2011 Poster Sessions : A Domain Specific Approach to Heterogeneous Parallel Computing

Student Name : Arvind Sujeeth
Advisor : Oyekunle Olukotun
Research Areas: Computer Systems
As heterogeneous parallel systems become dominant, application developers are being forced to turn to an incompatible mix of low level programming models (e.g. OpenMP, MPI, CUDA, OpenCL). However, these models do little to shield developers from the difficult problems of parallelization, data decomposition and machine specific details. Ordinary programmers are having a difficult time using these programming models effectively. To provide a programming model that addresses the productivity and performance requirements for the average programmer, we explore a domain-specific approach to heterogeneous parallel programming.

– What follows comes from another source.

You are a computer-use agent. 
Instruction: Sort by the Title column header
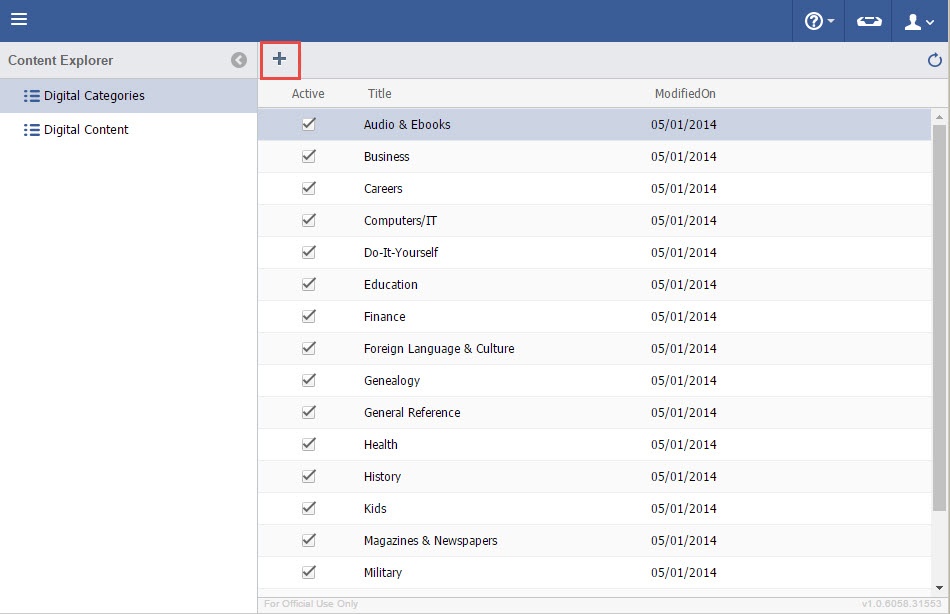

Our approach uses the new principle of language virtualization to embed domain-specific languages (DSLs) inside a host language in a form that is amenable to optimization and code generation. Our embedded DSLs are built on top of a parallel framework and runtime, called Delite, which manages data movement and parallel execution across different compute devices. We demonstrate how this organization enables simple, sequential application code to be executed in parallel on CPUs and GPUs through OptiML, a DSL for machine learning.

Arvind Sujeeth is a Ph.D. candidate working for Prof. Kunle Olukotun. He is interested in leveraging domain specific languages as a parallel programming platform. His research focuses on building reusable infrastructure for embedded parallel DSLs and applying those concepts to the development of a DSL for machine learning.